Life is about choices… • Vision B: We can be passive, make sure wood gets cut without breaking any laws, and just accept what the system dishes out. • Consequences: We’re seen by society as devaluing stewardship, causing our profession to be suspect, hamstrung, stifled by prescriptive regulations, and in danger of being disenfranchised and eventually replaced.
Ask these Queensland foresters WHICH OF THESE VISIONS FITS OUR PAST 15 YEARS BETTER?
Have we been sufficiently proactive on behalf of stewardship? • FPA: many progressive ideas ca. 1990 proposed but rejected by us: • Licensed foresters oversee all harvests • More rigorous requirements for regeneration • Referenda: many bad ideas successfully opposed by us (and others) – via FPA Task Force • Governor King’s Council • Silvicultural justifications for clearcuts • Benchmarks for sustainabiltiy • Master loggers, but not licensed foresters (!), are now recognized suppliers of “certified" wood (IP)
Have we been sufficiently proactive on behalf of stewardship? • When forestry becomes political in Maine, it’s rare for foresters to have an independent, credible voice. • Decisions are typically influenced by stakeholders such as the Forest Products Council and the Natural Resources Council • Who speaks for balance?
Proactive Idea 1 – Improve monitoring • Better monitoring of harvesting activity • Need measures of harvest “quality” linked to future sustainability • Acreage estimates from multiple sources are disconcerting in their disagreement.
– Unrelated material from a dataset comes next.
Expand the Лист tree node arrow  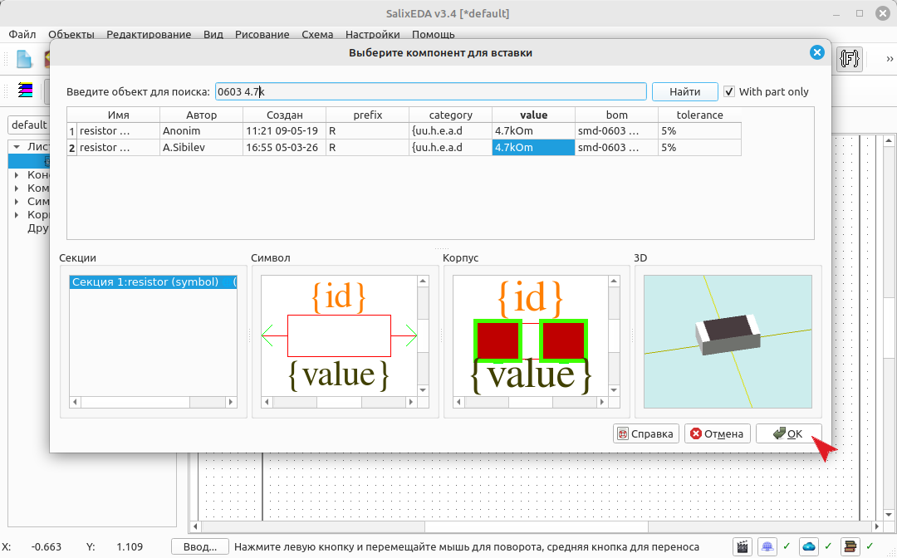(17, 147)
Proactive Idea 2 – Maine Code of Practice for Forest Stewardship • Draft a code of practice for stewardship and silviculture • Strongly performance-oriented, not prescriptive • Attach to Maine forester licensing law • Optional or Mandatory? • Purpose: guarantee to landowner and society that foresters are practicing good stewardship, if that’s what they want. • Currently, there are no enforceable stewardship canons, so now we’re all in the same boat in the public’s eyes.
How might we (MESAF) do this? • Resurrect Forest Practices Force • Our stewardship clients – society -- needs an independent, candid assessment of what’s going on • We must be in a position to inform the political process – take positions, not sides. • MFS could do this, but SAF would do it better.
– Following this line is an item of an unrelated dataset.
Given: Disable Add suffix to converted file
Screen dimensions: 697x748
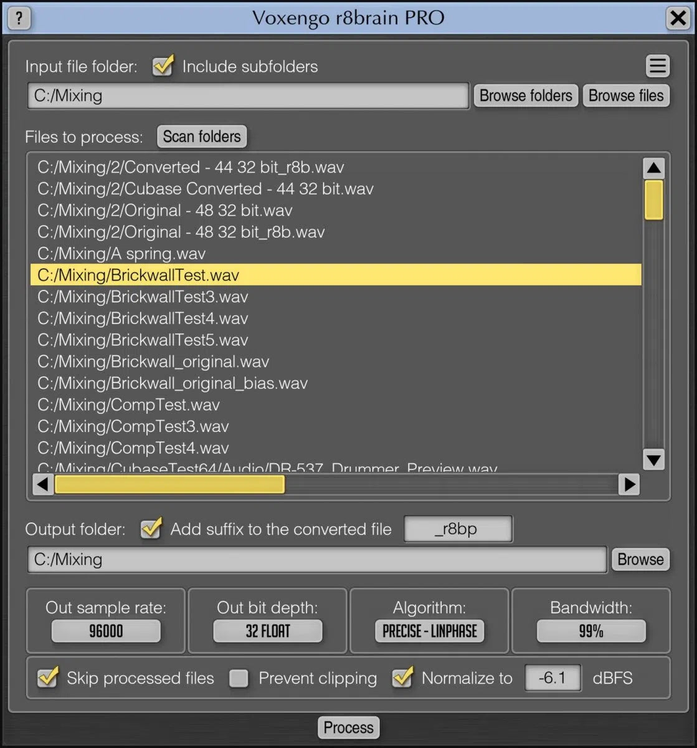Looking at the screenshot, I should [x=151, y=529].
How might we (MESAF) do this? • Create a new standing committee on Licensing and Credentialing • Charges: • Define performance-based (not cookbook, prescriptive) stewardship standards • Support SAF’s effort to promote the Certified Forester credential nationwide • Many other professions do this…
Conclusions? • The Maine forest is our legacy, and we have much to be proud of. Many things are better than 15 years ago. • Nevertheless, the future of our profession is uncertain, and we’re divided about what, if anything, to do about it. • If we unite behind a stewardship agenda that’s more than just rhetoric, and deliver on it through excellent silviculture, we’ll be OK.